Ce côté de la défense de Paris nous cause, à Gambon et à moi, de très vives inquiétudes, car il est tout spécialement le point de mire des batteries versaillaises, ce qu’il est facile de constater de l’observatoire établi au-dessus du château de la Muette.
Contre l’avis persistant de Cluseret1, nous sommes absolument persuadés que le véritable objectif de Versailles est d’entrer par là dans Paris.
Les quartiers d’Auteuil et de Passy, avec leurs jardins, leurs grands parcs, offriraient de faciles refuges aux envahisseurs pour s’avancer ensuite à couvert jusqu’aux Champs-Élysées et au Trocadéro, d’où ils pourraient aisément bombarder le centre de la ville.
Il serait donc urgent d’activer les travaux de défense intérieure sur tout ce parcours.

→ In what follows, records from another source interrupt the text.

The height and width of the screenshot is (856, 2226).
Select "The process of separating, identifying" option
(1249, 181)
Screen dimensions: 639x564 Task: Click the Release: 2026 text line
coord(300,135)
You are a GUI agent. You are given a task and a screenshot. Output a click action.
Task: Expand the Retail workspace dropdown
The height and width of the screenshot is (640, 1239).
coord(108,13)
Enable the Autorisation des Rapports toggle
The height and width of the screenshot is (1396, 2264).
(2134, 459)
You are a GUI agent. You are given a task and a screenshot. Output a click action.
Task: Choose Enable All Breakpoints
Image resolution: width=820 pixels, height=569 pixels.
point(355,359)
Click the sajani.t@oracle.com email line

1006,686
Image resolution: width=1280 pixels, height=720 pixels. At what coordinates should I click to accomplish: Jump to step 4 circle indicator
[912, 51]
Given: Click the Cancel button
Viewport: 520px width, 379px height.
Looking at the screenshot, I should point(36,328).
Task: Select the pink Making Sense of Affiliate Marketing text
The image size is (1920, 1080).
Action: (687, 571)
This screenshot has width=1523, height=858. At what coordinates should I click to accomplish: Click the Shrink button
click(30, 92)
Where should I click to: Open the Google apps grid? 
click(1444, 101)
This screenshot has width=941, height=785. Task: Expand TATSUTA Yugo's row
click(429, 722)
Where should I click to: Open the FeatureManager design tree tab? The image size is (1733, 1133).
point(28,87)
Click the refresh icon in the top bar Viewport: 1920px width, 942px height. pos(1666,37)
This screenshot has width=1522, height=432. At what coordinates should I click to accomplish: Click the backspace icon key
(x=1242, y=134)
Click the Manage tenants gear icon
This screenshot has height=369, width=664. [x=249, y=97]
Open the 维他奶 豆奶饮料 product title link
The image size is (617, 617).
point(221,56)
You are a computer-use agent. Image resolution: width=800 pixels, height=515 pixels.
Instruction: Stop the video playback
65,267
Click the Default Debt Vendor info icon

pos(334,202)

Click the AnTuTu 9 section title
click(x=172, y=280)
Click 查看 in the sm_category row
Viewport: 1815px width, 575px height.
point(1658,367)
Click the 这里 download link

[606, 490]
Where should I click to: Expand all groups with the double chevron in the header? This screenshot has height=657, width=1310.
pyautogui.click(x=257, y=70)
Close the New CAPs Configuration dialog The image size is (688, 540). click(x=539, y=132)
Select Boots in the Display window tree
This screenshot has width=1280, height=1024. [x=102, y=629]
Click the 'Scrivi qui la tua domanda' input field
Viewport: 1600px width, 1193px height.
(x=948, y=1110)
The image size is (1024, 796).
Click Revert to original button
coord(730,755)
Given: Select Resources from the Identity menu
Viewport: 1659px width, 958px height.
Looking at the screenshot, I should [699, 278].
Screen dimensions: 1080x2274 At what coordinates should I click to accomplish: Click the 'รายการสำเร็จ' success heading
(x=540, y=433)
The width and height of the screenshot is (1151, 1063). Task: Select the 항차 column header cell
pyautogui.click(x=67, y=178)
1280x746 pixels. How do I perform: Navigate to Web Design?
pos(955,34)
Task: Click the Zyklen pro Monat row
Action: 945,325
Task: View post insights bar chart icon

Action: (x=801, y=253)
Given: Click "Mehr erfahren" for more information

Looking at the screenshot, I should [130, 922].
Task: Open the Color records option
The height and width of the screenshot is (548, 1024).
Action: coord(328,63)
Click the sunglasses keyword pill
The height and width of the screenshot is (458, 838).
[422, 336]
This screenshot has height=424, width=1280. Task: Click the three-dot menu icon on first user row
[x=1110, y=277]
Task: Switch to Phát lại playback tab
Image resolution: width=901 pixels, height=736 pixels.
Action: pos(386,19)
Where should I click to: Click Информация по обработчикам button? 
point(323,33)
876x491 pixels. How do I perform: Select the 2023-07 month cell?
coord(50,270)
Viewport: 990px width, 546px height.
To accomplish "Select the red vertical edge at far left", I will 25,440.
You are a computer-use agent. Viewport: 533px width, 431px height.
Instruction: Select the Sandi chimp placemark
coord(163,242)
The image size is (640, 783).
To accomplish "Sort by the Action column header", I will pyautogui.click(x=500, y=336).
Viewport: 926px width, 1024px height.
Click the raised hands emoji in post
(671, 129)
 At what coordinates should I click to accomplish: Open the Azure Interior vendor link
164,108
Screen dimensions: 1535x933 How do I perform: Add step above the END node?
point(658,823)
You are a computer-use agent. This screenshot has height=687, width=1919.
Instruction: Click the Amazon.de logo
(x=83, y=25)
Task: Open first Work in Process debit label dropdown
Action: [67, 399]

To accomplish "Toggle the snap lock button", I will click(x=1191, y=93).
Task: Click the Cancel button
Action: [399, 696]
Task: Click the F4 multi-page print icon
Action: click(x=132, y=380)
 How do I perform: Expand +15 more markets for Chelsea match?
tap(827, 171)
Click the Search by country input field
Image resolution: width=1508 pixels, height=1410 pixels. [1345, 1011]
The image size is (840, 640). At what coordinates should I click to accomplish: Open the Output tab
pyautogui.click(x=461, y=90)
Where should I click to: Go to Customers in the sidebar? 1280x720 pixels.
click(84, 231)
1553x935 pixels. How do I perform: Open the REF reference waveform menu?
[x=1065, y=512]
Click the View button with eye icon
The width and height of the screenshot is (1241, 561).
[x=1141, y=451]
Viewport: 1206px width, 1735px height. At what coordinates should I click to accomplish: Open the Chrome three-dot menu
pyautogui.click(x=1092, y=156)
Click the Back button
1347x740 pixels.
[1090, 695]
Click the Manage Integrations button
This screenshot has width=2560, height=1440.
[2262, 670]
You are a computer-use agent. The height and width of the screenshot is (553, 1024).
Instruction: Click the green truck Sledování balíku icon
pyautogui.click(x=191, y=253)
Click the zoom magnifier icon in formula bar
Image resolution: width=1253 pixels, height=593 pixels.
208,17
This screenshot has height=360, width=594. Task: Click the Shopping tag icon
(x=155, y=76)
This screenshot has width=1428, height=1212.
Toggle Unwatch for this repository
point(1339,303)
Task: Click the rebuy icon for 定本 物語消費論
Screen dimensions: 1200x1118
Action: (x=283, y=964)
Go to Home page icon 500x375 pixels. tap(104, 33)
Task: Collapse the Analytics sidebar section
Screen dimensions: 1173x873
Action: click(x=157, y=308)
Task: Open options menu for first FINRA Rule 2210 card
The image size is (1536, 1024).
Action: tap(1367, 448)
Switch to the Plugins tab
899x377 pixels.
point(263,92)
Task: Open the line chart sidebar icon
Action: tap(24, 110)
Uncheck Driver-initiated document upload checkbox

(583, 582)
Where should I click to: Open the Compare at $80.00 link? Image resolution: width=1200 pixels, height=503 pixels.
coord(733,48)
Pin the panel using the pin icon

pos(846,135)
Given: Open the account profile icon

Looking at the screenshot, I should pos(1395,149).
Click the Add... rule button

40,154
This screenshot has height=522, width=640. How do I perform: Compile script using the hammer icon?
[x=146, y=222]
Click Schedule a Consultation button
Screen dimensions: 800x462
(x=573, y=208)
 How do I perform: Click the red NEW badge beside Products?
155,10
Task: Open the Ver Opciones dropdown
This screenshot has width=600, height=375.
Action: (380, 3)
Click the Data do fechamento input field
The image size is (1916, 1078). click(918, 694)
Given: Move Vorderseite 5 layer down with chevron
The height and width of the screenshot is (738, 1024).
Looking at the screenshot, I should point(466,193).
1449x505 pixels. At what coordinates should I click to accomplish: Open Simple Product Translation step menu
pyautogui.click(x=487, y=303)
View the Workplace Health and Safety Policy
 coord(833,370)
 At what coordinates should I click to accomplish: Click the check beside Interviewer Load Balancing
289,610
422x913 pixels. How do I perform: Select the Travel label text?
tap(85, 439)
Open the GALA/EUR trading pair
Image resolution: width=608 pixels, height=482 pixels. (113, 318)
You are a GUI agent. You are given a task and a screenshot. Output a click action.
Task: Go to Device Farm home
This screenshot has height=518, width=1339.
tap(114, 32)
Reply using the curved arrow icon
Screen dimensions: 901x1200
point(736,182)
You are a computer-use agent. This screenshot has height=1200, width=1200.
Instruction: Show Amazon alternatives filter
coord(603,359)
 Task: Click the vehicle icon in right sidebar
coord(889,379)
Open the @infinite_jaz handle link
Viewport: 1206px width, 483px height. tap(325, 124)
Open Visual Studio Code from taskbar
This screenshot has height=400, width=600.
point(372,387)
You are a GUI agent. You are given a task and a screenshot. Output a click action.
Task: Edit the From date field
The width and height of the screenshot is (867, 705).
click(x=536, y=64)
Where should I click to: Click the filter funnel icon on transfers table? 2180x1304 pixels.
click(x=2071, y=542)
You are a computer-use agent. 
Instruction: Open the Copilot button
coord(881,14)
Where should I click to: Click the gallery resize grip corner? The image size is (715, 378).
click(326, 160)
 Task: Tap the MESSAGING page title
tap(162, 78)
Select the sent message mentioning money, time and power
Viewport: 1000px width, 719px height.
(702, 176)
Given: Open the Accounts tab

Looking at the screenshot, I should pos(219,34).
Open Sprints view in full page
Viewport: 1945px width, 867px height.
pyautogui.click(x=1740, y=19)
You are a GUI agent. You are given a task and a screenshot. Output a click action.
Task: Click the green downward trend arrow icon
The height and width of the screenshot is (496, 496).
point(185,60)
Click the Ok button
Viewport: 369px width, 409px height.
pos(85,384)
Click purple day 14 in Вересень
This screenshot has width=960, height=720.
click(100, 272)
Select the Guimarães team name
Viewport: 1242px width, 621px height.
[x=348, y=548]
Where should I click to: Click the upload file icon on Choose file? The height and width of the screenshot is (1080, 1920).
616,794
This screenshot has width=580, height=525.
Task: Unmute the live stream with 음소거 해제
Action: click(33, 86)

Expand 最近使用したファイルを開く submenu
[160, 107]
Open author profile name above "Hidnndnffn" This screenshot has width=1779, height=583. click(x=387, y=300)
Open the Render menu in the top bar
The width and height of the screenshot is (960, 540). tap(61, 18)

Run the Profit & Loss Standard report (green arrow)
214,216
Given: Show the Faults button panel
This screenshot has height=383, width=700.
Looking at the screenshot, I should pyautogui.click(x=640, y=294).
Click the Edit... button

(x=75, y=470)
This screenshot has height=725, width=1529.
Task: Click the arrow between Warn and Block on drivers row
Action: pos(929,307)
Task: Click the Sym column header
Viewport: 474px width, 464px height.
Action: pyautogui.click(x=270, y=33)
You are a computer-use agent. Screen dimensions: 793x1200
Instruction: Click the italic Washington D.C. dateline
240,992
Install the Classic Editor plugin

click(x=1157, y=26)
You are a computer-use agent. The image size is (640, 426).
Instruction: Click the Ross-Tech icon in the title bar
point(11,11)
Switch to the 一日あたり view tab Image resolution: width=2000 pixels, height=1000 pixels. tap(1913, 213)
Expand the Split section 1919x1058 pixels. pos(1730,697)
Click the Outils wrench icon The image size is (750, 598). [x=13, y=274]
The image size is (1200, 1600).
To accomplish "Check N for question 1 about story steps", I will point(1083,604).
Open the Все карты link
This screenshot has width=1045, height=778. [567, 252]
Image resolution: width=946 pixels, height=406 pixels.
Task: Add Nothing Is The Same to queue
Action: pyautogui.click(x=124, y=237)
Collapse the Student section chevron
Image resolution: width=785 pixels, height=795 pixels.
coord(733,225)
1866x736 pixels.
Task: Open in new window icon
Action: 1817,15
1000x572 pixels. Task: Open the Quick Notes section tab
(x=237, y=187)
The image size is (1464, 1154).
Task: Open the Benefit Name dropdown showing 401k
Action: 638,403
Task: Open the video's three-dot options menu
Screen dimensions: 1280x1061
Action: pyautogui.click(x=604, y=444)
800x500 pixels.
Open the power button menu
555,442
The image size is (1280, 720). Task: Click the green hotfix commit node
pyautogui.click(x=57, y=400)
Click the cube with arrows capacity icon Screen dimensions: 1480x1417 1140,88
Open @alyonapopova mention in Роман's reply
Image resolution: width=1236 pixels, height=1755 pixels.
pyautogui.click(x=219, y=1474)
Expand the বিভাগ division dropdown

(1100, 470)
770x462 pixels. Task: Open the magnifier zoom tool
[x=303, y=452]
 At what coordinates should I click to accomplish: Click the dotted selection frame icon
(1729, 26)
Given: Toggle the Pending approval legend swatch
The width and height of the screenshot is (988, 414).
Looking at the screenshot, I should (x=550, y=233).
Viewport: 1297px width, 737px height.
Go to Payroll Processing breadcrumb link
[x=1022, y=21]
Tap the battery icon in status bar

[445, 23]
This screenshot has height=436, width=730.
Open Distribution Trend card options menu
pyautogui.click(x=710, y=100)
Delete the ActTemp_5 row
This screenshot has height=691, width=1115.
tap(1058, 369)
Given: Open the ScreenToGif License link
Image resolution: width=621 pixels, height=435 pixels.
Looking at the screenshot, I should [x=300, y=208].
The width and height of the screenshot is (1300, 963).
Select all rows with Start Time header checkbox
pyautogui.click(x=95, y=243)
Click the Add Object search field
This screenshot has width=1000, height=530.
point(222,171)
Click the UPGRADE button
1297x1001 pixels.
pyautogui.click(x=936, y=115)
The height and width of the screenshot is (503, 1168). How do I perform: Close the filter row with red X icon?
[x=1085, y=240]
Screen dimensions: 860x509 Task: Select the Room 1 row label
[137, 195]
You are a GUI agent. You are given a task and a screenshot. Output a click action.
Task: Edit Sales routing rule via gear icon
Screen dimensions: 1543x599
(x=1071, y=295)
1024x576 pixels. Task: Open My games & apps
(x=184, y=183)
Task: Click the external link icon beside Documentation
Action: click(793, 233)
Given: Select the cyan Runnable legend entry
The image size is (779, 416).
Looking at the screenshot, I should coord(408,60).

Il y a bien quelque chose de commencé en ce genre, sous la direction de Roselli-Mollet fils2, qui, lui aussi, me semble avoir trop de confiance dans un ex-agent des ponts et chaussées, très dévoué d’apparence à la Commune, mais qui apporte une grande nonchalance dans l’exécution des terrassements nécessaires3.
À toutes nos objurgations à ce sujet, notre délégué à la Guerre réplique que, n’étant pas du métier, nous n’y entendons rien.
C’est bien possible, mais cette excessive quiétude me fait peur.
Gustave Lefrançais, Souvenirs d’un révolutionnaire, De juin 1848 à la Commune
1 Délégué à la Guerre de la Commune.
2 Luc Edmond Roselli-Mollet (1842-1883): fils d’Anthelme Roselli-Mollet, député siégeant au groupe d’extrême gauche de la Montagne sous la Deuxième République, il est ingénieur, directeur des fortifications sous la Commune; après l’amnistie, il rentrera en France et deviendra député, siégeant à l’extrême-gauche.
3 (N.d.A.) Je suppose que ce piqueur des ponts et chaussées devait être le trop fameux Ducatel qui introduisit les Versaillais par la porte d’Auteuil le 21 mai.